_Provided records_

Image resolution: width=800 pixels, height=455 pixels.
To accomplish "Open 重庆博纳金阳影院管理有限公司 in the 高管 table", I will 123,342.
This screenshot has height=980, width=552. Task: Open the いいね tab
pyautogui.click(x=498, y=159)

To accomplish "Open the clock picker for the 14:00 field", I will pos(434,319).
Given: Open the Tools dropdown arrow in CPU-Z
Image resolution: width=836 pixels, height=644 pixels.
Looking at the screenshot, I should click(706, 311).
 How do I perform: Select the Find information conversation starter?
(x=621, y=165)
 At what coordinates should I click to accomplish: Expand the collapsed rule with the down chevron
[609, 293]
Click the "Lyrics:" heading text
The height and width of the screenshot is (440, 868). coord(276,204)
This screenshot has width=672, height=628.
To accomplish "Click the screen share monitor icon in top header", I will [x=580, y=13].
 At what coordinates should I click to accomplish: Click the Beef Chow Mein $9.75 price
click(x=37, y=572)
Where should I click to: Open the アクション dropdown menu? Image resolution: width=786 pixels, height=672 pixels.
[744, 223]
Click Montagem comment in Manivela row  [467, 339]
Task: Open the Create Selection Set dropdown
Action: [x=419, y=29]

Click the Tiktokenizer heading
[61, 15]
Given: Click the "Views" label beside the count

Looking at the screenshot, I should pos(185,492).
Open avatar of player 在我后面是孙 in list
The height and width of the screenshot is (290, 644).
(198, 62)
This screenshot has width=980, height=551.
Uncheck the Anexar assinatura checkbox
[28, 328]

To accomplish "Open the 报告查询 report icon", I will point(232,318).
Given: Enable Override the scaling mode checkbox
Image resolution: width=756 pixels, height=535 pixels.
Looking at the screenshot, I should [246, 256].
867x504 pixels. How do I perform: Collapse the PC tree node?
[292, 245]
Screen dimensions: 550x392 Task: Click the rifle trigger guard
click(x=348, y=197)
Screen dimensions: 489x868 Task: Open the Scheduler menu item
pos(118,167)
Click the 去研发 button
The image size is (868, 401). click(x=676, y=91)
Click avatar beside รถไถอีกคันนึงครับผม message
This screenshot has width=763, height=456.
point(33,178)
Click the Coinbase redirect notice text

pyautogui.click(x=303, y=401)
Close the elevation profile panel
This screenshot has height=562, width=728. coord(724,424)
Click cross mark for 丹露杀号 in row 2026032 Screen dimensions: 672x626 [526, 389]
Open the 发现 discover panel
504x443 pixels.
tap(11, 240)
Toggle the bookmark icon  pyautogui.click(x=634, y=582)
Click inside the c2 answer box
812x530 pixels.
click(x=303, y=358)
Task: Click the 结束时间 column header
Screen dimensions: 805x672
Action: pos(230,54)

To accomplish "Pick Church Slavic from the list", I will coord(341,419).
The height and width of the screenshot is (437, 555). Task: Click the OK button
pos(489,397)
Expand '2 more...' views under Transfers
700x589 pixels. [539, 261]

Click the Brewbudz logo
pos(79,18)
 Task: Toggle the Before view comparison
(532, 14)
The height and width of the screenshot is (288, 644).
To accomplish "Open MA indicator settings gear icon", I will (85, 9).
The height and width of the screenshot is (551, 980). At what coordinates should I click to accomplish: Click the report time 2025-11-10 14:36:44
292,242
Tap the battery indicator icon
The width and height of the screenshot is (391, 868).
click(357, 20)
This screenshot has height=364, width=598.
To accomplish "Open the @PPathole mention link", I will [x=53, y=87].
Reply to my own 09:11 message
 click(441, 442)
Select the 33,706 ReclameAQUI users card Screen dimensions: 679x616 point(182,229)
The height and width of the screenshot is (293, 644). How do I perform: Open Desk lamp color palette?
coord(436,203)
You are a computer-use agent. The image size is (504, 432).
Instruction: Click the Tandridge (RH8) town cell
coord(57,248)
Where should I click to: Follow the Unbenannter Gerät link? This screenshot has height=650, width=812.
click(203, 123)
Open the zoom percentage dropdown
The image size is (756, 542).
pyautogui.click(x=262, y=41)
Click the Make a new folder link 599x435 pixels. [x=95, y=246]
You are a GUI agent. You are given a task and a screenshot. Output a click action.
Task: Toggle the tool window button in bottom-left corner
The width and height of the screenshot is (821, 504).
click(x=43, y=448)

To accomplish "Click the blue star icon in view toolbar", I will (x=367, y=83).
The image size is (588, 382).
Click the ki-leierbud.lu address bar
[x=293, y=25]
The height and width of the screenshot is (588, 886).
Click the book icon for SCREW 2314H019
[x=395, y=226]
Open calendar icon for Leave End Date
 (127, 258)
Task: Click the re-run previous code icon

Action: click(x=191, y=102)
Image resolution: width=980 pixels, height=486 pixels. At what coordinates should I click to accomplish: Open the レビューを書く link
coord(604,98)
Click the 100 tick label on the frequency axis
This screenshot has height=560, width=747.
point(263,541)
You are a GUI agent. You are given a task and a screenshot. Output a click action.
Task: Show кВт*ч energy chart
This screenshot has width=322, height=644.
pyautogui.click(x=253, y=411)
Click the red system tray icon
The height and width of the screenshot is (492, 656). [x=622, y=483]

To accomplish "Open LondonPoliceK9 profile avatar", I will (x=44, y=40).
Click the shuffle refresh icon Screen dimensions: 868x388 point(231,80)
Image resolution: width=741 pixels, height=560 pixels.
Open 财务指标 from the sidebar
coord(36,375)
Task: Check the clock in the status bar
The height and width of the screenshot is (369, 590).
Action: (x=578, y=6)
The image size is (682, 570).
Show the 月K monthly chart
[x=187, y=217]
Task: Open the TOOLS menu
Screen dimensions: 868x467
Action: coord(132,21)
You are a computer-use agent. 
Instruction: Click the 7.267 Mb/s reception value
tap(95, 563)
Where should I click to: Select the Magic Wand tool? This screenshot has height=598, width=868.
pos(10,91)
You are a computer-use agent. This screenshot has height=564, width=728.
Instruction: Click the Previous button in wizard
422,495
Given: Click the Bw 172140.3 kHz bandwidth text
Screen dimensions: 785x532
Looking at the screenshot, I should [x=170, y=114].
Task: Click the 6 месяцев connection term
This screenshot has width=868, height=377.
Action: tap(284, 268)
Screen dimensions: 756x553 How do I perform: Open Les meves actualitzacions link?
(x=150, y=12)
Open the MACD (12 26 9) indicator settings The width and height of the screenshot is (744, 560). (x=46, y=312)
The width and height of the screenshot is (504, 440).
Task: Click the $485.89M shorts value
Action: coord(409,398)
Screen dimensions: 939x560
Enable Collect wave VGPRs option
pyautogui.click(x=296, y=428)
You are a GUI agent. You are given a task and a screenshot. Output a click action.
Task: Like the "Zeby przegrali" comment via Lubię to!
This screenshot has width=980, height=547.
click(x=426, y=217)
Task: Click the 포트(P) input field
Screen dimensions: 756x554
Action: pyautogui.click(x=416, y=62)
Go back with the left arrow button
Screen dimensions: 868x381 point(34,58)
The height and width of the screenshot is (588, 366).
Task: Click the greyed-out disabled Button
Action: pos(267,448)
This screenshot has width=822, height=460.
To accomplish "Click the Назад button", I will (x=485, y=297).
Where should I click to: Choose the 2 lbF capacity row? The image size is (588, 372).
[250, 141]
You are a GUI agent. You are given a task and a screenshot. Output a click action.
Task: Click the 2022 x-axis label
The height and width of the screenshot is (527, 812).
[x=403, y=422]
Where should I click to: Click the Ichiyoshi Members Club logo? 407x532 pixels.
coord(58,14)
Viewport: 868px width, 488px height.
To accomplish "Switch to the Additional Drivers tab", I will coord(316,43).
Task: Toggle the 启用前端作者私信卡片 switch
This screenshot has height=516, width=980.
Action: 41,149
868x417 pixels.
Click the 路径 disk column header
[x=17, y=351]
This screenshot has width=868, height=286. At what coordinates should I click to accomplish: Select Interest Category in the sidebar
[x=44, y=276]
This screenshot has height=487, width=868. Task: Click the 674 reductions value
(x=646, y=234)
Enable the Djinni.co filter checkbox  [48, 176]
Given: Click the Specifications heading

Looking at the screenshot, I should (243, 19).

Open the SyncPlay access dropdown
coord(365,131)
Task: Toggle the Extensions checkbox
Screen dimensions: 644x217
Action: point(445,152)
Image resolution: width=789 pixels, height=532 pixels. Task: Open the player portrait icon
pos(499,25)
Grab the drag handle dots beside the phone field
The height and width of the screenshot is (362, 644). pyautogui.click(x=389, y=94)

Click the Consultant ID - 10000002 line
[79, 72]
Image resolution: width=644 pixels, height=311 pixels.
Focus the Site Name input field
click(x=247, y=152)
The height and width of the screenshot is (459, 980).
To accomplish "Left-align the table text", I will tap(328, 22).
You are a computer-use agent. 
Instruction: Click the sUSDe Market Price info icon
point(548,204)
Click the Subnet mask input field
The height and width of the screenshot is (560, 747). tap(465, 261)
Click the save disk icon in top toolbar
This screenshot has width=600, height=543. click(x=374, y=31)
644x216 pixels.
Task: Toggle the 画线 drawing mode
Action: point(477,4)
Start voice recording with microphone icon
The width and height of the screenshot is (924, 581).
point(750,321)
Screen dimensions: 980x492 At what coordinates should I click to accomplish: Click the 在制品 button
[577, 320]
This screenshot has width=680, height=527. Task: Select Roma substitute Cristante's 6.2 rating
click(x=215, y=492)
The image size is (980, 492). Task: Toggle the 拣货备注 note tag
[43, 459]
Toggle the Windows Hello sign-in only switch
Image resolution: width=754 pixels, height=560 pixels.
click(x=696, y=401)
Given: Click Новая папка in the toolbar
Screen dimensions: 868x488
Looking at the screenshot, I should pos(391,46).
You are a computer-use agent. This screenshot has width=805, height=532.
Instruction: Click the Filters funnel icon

_Task brief_
Lines with the string "computer": pick each one out of the material and return it.

_Task solution_
You are a computer-use agent. The image size is (504, 432).
You are a computer-use agent. 
You are a computer-use agent. This screenshot has height=564, width=728.
You are a computer-use agent. 
You are a computer-use agent. This screenshot has width=805, height=532.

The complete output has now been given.